# START OF DATASET ROWS
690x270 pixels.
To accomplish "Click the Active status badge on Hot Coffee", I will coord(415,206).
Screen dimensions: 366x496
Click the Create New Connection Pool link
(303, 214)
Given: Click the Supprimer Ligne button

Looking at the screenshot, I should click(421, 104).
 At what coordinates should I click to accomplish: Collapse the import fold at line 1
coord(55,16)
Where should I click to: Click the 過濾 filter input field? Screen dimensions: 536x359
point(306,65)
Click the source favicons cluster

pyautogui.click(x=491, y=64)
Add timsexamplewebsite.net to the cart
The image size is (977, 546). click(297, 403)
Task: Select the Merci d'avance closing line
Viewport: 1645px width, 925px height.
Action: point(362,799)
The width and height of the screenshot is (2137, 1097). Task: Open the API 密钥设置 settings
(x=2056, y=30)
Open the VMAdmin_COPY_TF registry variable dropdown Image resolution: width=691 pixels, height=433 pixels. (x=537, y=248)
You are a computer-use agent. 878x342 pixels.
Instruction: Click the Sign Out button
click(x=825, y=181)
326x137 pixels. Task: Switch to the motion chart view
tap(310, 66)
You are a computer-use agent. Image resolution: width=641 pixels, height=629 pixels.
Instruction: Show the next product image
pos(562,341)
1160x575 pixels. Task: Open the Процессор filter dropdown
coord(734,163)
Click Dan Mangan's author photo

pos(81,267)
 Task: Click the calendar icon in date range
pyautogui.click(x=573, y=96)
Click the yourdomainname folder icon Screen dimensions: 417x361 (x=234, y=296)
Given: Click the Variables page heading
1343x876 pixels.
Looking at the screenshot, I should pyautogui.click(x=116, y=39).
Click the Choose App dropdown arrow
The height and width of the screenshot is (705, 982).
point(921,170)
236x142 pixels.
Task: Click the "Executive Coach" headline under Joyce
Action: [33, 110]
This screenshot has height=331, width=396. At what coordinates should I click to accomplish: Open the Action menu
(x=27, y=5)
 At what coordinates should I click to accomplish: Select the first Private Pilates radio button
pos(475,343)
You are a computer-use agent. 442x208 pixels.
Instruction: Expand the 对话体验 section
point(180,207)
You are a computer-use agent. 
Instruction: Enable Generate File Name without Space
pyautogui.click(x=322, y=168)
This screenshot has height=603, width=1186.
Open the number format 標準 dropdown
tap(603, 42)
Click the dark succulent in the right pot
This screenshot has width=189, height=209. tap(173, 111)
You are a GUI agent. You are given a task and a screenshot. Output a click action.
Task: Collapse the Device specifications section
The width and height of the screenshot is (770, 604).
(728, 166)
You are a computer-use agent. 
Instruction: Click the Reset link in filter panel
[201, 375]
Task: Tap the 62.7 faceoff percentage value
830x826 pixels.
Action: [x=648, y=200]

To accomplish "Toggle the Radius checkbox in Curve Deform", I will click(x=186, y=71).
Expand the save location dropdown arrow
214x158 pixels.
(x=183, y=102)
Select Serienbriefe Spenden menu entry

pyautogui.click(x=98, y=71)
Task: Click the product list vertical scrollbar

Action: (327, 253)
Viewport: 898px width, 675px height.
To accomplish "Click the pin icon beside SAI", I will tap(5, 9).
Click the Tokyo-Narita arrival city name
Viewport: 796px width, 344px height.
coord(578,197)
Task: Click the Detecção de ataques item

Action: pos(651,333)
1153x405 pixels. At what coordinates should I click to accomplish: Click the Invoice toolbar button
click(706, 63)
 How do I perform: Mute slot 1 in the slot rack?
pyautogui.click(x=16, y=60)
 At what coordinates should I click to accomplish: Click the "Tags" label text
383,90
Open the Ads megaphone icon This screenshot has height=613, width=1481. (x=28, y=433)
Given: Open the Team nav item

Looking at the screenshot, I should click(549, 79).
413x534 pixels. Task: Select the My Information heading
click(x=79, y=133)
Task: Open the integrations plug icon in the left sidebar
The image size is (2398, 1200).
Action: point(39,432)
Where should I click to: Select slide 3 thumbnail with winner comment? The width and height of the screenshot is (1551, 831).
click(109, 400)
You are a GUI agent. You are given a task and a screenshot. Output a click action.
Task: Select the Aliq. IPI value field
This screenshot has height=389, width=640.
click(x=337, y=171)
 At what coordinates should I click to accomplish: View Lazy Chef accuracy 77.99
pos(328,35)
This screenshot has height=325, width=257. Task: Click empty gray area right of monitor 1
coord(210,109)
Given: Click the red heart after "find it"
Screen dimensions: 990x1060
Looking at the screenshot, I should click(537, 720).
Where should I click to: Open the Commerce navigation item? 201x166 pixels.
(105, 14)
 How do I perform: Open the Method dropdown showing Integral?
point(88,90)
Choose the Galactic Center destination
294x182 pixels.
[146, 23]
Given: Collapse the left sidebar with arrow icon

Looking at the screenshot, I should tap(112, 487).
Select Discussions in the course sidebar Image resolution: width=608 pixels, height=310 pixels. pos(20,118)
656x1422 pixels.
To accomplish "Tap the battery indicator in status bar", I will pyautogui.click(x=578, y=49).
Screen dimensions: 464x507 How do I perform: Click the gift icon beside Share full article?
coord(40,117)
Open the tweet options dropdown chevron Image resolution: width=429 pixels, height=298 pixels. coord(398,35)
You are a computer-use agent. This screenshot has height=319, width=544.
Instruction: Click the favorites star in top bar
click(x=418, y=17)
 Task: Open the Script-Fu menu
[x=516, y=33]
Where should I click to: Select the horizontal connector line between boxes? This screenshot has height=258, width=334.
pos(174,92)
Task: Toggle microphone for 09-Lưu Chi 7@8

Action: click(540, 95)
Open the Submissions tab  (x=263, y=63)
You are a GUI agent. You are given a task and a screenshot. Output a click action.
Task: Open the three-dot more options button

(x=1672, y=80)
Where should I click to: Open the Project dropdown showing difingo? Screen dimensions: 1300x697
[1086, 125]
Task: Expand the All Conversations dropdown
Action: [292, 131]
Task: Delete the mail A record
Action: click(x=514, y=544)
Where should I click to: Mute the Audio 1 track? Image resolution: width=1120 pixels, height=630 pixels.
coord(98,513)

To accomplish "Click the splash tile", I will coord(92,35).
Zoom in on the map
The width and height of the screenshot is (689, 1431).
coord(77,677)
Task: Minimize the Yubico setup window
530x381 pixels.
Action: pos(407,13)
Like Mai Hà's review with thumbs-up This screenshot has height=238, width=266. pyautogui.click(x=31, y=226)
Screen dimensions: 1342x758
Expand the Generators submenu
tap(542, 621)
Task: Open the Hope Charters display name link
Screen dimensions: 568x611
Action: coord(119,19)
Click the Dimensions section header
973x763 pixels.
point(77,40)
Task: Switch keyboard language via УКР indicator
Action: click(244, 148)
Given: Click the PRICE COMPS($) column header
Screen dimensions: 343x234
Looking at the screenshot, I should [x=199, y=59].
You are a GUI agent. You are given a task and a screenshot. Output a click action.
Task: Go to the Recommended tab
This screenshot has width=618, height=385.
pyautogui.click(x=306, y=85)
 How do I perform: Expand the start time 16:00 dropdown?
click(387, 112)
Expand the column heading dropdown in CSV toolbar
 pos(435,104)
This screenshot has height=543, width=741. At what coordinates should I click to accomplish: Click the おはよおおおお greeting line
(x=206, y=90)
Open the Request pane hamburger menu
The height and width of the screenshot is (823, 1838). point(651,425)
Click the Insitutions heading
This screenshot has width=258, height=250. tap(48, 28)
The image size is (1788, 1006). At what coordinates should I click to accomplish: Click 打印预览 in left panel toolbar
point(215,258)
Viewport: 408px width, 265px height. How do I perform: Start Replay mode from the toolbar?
# END OF DATASET ROWS
Rewrite all of the entries above, replacing every occurrence of "Screen dimensions" with "Screen size" and leaving everything else unchanged.

690x270 pixels.
To accomplish "Click the Active status badge on Hot Coffee", I will coord(415,206).
Screen size: 366x496
Click the Create New Connection Pool link
(303, 214)
Given: Click the Supprimer Ligne button

Looking at the screenshot, I should click(421, 104).
 At what coordinates should I click to accomplish: Collapse the import fold at line 1
coord(55,16)
Where should I click to: Click the 過濾 filter input field? Screen size: 536x359
point(306,65)
Click the source favicons cluster

pyautogui.click(x=491, y=64)
Add timsexamplewebsite.net to the cart
The image size is (977, 546). click(297, 403)
Task: Select the Merci d'avance closing line
Viewport: 1645px width, 925px height.
Action: point(362,799)
The width and height of the screenshot is (2137, 1097). Task: Open the API 密钥设置 settings
(x=2056, y=30)
Open the VMAdmin_COPY_TF registry variable dropdown Image resolution: width=691 pixels, height=433 pixels. (x=537, y=248)
You are a computer-use agent. 878x342 pixels.
Instruction: Click the Sign Out button
click(x=825, y=181)
326x137 pixels. Task: Switch to the motion chart view
tap(310, 66)
You are a computer-use agent. Image resolution: width=641 pixels, height=629 pixels.
Instruction: Show the next product image
pos(562,341)
1160x575 pixels. Task: Open the Процессор filter dropdown
coord(734,163)
Click Dan Mangan's author photo

pos(81,267)
 Task: Click the calendar icon in date range
pyautogui.click(x=573, y=96)
Click the yourdomainname folder icon Screen size: 417x361 (x=234, y=296)
Given: Click the Variables page heading
1343x876 pixels.
Looking at the screenshot, I should pyautogui.click(x=116, y=39).
Click the Choose App dropdown arrow
The height and width of the screenshot is (705, 982).
point(921,170)
236x142 pixels.
Task: Click the "Executive Coach" headline under Joyce
Action: [33, 110]
This screenshot has height=331, width=396. At what coordinates should I click to accomplish: Open the Action menu
(x=27, y=5)
 At what coordinates should I click to accomplish: Select the first Private Pilates radio button
pos(475,343)
You are a computer-use agent. 442x208 pixels.
Instruction: Expand the 对话体验 section
point(180,207)
You are a computer-use agent. 
Instruction: Enable Generate File Name without Space
pyautogui.click(x=322, y=168)
This screenshot has height=603, width=1186.
Open the number format 標準 dropdown
tap(603, 42)
Click the dark succulent in the right pot
This screenshot has width=189, height=209. tap(173, 111)
You are a GUI agent. You are given a task and a screenshot. Output a click action.
Task: Collapse the Device specifications section
The width and height of the screenshot is (770, 604).
(728, 166)
You are a computer-use agent. 
Instruction: Click the Reset link in filter panel
[201, 375]
Task: Tap the 62.7 faceoff percentage value
830x826 pixels.
Action: [x=648, y=200]

To accomplish "Toggle the Radius checkbox in Curve Deform", I will click(x=186, y=71).
Expand the save location dropdown arrow
214x158 pixels.
(x=183, y=102)
Select Serienbriefe Spenden menu entry

pyautogui.click(x=98, y=71)
Task: Click the product list vertical scrollbar

Action: (327, 253)
Viewport: 898px width, 675px height.
To accomplish "Click the pin icon beside SAI", I will tap(5, 9).
Click the Tokyo-Narita arrival city name
Viewport: 796px width, 344px height.
coord(578,197)
Task: Click the Detecção de ataques item

Action: pos(651,333)
1153x405 pixels. At what coordinates should I click to accomplish: Click the Invoice toolbar button
click(706, 63)
 How do I perform: Mute slot 1 in the slot rack?
pyautogui.click(x=16, y=60)
 At what coordinates should I click to accomplish: Click the "Tags" label text
383,90
Open the Ads megaphone icon This screenshot has height=613, width=1481. (x=28, y=433)
Given: Open the Team nav item

Looking at the screenshot, I should click(549, 79).
413x534 pixels. Task: Select the My Information heading
click(x=79, y=133)
Task: Open the integrations plug icon in the left sidebar
The image size is (2398, 1200).
Action: point(39,432)
Where should I click to: Select slide 3 thumbnail with winner comment? The width and height of the screenshot is (1551, 831).
click(109, 400)
You are a GUI agent. You are given a task and a screenshot. Output a click action.
Task: Select the Aliq. IPI value field
This screenshot has height=389, width=640.
click(x=337, y=171)
 At what coordinates should I click to accomplish: View Lazy Chef accuracy 77.99
pos(328,35)
This screenshot has height=325, width=257. Task: Click empty gray area right of monitor 1
coord(210,109)
Given: Click the red heart after "find it"
Screen size: 990x1060
Looking at the screenshot, I should click(537, 720).
Where should I click to: Open the Commerce navigation item? 201x166 pixels.
(105, 14)
 How do I perform: Open the Method dropdown showing Integral?
point(88,90)
Choose the Galactic Center destination
294x182 pixels.
[146, 23]
Given: Collapse the left sidebar with arrow icon

Looking at the screenshot, I should tap(112, 487).
Select Discussions in the course sidebar Image resolution: width=608 pixels, height=310 pixels. pos(20,118)
656x1422 pixels.
To accomplish "Tap the battery indicator in status bar", I will pyautogui.click(x=578, y=49).
Screen size: 464x507 How do I perform: Click the gift icon beside Share full article?
coord(40,117)
Open the tweet options dropdown chevron Image resolution: width=429 pixels, height=298 pixels. coord(398,35)
You are a computer-use agent. This screenshot has height=319, width=544.
Instruction: Click the favorites star in top bar
click(x=418, y=17)
 Task: Open the Script-Fu menu
[x=516, y=33]
Where should I click to: Select the horizontal connector line between boxes? This screenshot has height=258, width=334.
pos(174,92)
Task: Toggle microphone for 09-Lưu Chi 7@8

Action: click(540, 95)
Open the Submissions tab  (x=263, y=63)
You are a GUI agent. You are given a task and a screenshot. Output a click action.
Task: Open the three-dot more options button

(x=1672, y=80)
Where should I click to: Open the Project dropdown showing difingo? Screen size: 1300x697
[1086, 125]
Task: Expand the All Conversations dropdown
Action: [292, 131]
Task: Delete the mail A record
Action: click(x=514, y=544)
Where should I click to: Mute the Audio 1 track? Image resolution: width=1120 pixels, height=630 pixels.
coord(98,513)

To accomplish "Click the splash tile", I will coord(92,35).
Zoom in on the map
The width and height of the screenshot is (689, 1431).
coord(77,677)
Task: Minimize the Yubico setup window
530x381 pixels.
Action: pos(407,13)
Like Mai Hà's review with thumbs-up This screenshot has height=238, width=266. pyautogui.click(x=31, y=226)
Screen size: 1342x758
Expand the Generators submenu
tap(542, 621)
Task: Open the Hope Charters display name link
Screen size: 568x611
Action: coord(119,19)
Click the Dimensions section header
973x763 pixels.
point(77,40)
Task: Switch keyboard language via УКР indicator
Action: click(244, 148)
Given: Click the PRICE COMPS($) column header
Screen size: 343x234
Looking at the screenshot, I should [x=199, y=59].
You are a GUI agent. You are given a task and a screenshot. Output a click action.
Task: Go to the Recommended tab
This screenshot has width=618, height=385.
pyautogui.click(x=306, y=85)
 How do I perform: Expand the start time 16:00 dropdown?
click(387, 112)
Expand the column heading dropdown in CSV toolbar
 pos(435,104)
This screenshot has height=543, width=741. At what coordinates should I click to accomplish: Click the おはよおおおお greeting line
(x=206, y=90)
Open the Request pane hamburger menu
The height and width of the screenshot is (823, 1838). point(651,425)
Click the Insitutions heading
This screenshot has width=258, height=250. tap(48, 28)
The image size is (1788, 1006). At what coordinates should I click to accomplish: Click 打印预览 in left panel toolbar
point(215,258)
Viewport: 408px width, 265px height. How do I perform: Start Replay mode from the toolbar?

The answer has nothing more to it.